Les pentes glissantes vers l’inconduite scientifique
Il n’est pas toujours simple ou évident de suivre les principes, lignes directrices ou réglementations. Il en résulte des situations où les bonnes pratiques de recherche peuvent être mises en péril. Cet outil désigne ces situations sous le terme de « pentes glissantes » (slippery slopes), un avertissement destiné à attirer votre attention sur les risques. Pour chaque pente glissante, l’outil propose également une réponse ou une solution possible. Toutefois, chaque contexte de recherche est unique ; si vous reconnaissez une situation (au fil de la formation) et que vous avez besoin d’informations supplémentaires, n’hésitez pas à contacter votre référent en intégrité scientifique. Vous trouverez ses coordonnées à la fin de la formation ainsi que dans la section contact de ce cours.
Chercheur : « Je ne lis que des articles d’actualité sur l’intégrité et les manquements dans les sciences de la vie, mais je ne travaille pas dans cette discipline. En quoi cela me concerne-t-il ? »
C’est plus nuancé que cela. Bien qu’il puisse sembler que les manquements à l’intégrité scientifique soient plus fréquents dans les sciences de la vie et la médecine, plusieurs éléments permettent de relativiser cette impression. Tout d’abord, les sciences de la vie regroupent le plus grand nombre de chercheurs, souvent impliqués dans les projets les plus vastes. Ensuite, en raison des méthodes utilisées pour détecter les manquements, il est relativement « facile » de cibler certaines formes d’inconduite, par exemple la manipulation d’images. Or, le type d’images susceptibles d’être altérées est largement utilisé dans les sciences de la vie. Enfin, les problèmes d’intégrité les plus fréquents concernent 1) le plagiat, dont la majorité des cas est observée dans les sciences sociales et 2) les litiges liés à la co-signature d’articles, la plupart survenant dans les sciences de la vie. (Fanelli, 2009).

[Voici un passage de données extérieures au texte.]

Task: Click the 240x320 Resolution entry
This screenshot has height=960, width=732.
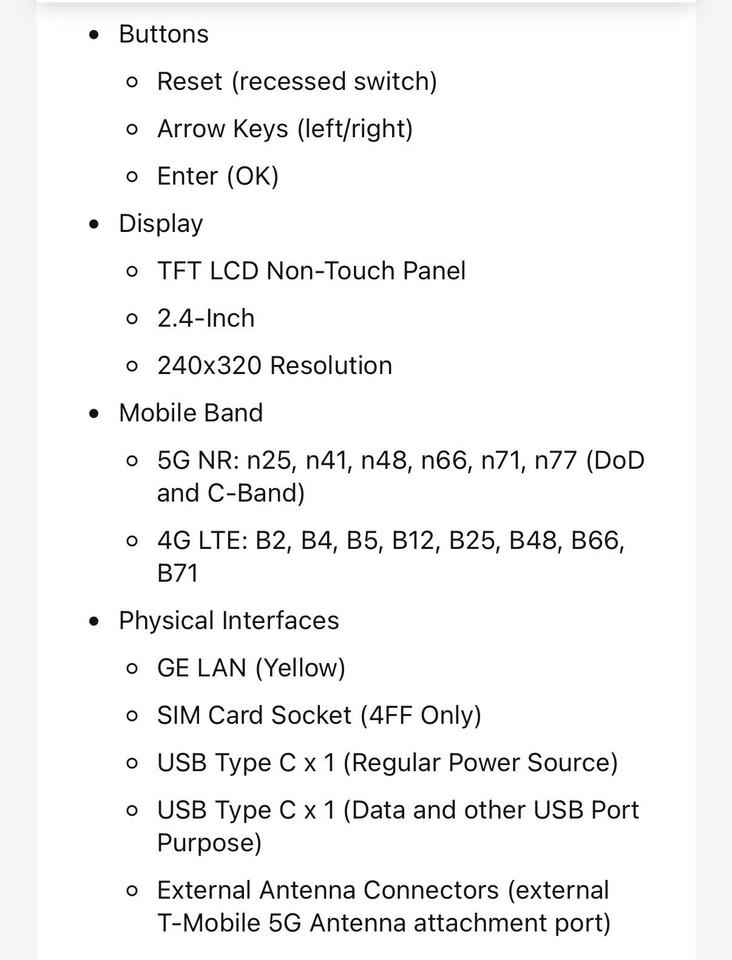Action: (x=274, y=366)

En conclusion, il n’existe pas de discipline intrinsèquement plus problématique qu’une autre : chacune présente ses propres enjeux spécifiques. Cela implique que tous les chercheurs ont la responsabilité de connaître et de respecter les principes d’intégrité scientifique.
Professeur : « Je suis un chercheur expérimenté, je ne risque donc pas de commettre ce genre d’erreurs. »
For example:
(2016) Centre of Innovation, Leiden University – On being a scientist (afl. 4). Pour plus de précision : seule la première partie de cette vidéo illustre cet exemple de « pente glissante ». Les dernières scènes relèvent d’une autre trame narrative.

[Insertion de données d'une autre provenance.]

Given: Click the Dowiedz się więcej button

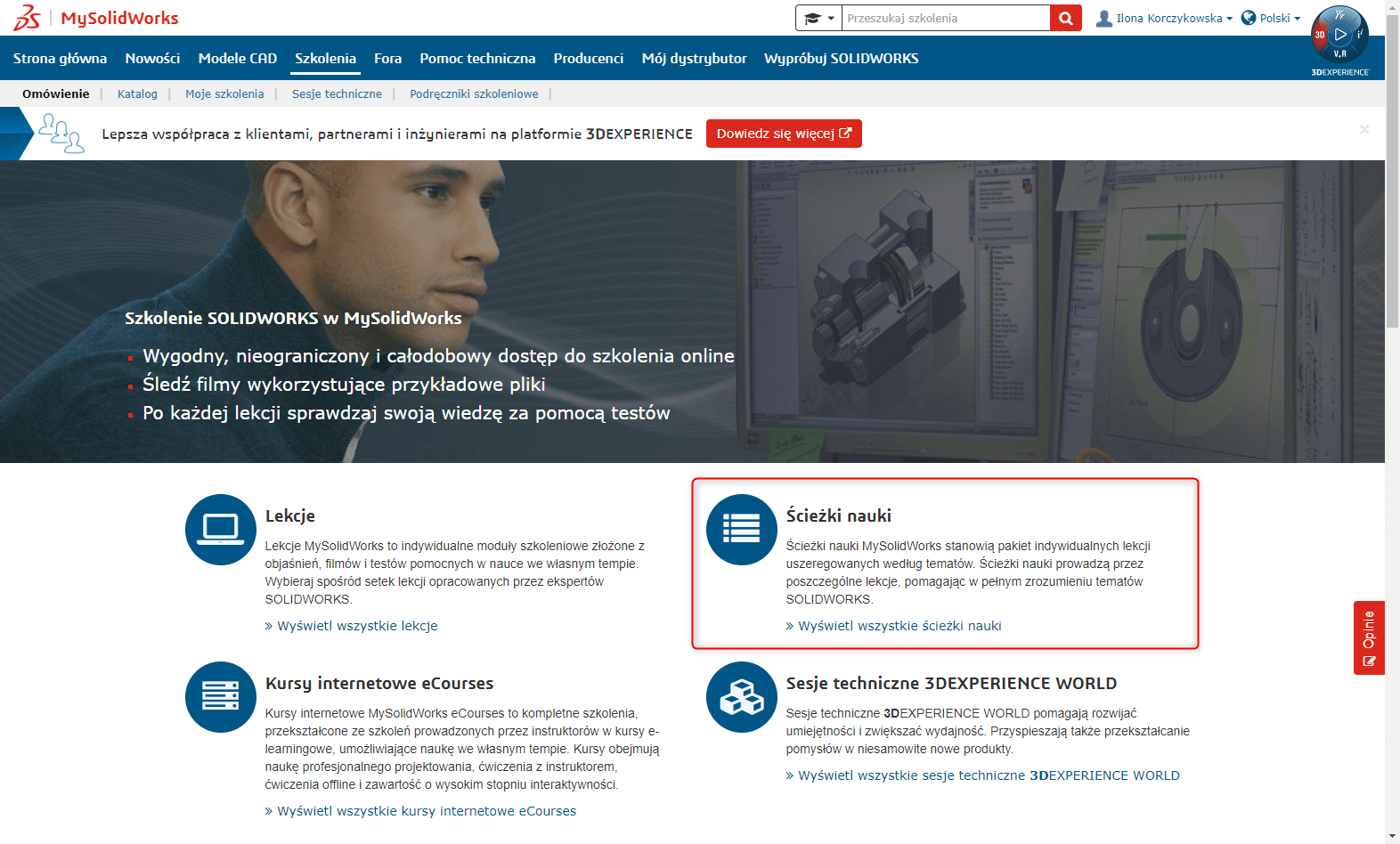Looking at the screenshot, I should [x=783, y=134].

La recherche ne permet pas (encore) de trancher clairement quant aux différences significatives entre sous-groupes en matière d’inconduite scientifique. Beaucoup d’observateurs estiment que les chercheurs en début de carrière sont les plus vulnérables à s’impliquer dans de telles pratiques, en partie en raison de leur position précaire et fortement dépendante, ou d’un éventuel manque d’expérience.
Cependant, d’autres travaux proposent une vision plus nuancée, en soulignant que certains types de comportements inacceptables surviennent plus fréquemment chez les chercheurs de niveau intermédiaire ou senior. Les analyses mettent en avant le rôle des opportunités de manquement et la perception, réelle ou supposée, du risque d’être découvert et de subir des conséquences (sévères).
Les chercheurs expérimentés peuvent contribuer à prévenir ces dérives, car ils occupent des fonctions qui en font des modèles pour l’ensemble de la communauté scientifique.